INTRODUCCIÓN
La celebración de la fiesta de Pentecostés nos invita a ponernos en actitud de acogida y disponibilidad para que el Espíritu Santo realice en la Iglesia de hoy la acción de iluminar, animar y enviar que realizó en los apóstoles y la primitiva Iglesia.
Como nosotros hoy, también ellos se sentían confusos, impotentes, débiles y pecadores.
¡Cómo iban a continuar la misión salvadora de Jesús en un ambiente y un medio religioso, cultural y social tan hostil al Evangelio, hasta el punto de que había provocado la condena y muerte en la cruz de Jesús, el Maestro y Mesías! Ellos creían en Jesús Resucitado y le reconocían presente en medio de ellos, pero se sentían temerosos y se mantenían recluidos y refugiados entre ellos mismos (cf. Jn 20,19).

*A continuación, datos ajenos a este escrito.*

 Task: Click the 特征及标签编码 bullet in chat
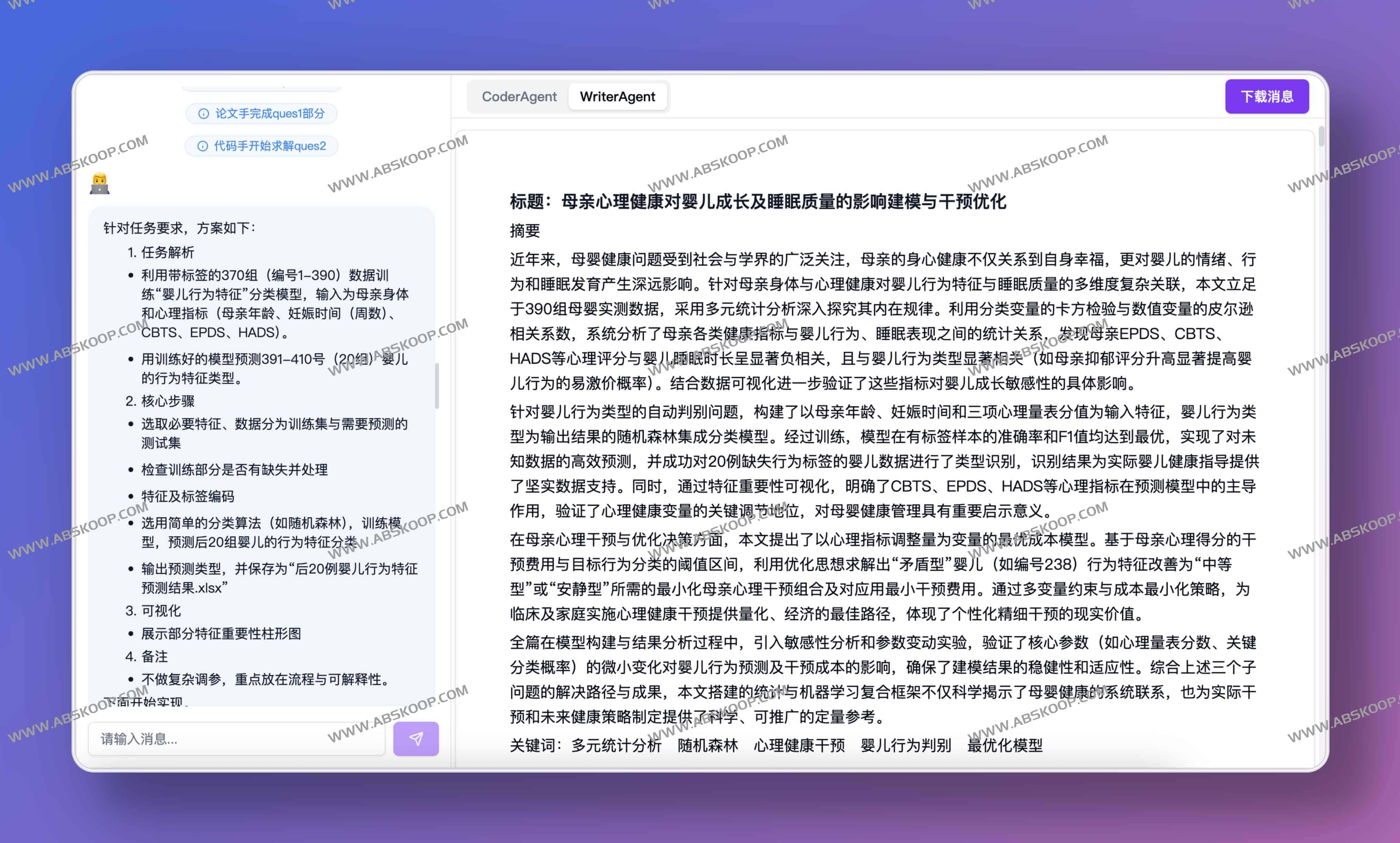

Es entonces cuando se produce un hecho inesperado: «se llenaron todos del Espíritu Santo y empezaron a hablar en diferentes lenguas» (Hch 2,41). De este modo, la primera Iglesia inicia su andadura en el mundo, en la vida pública. Abre las puertas y comienza a proclamar la buena noticia de Jesús el Nazareno, muerto por los hombres pero resucitado por Dios.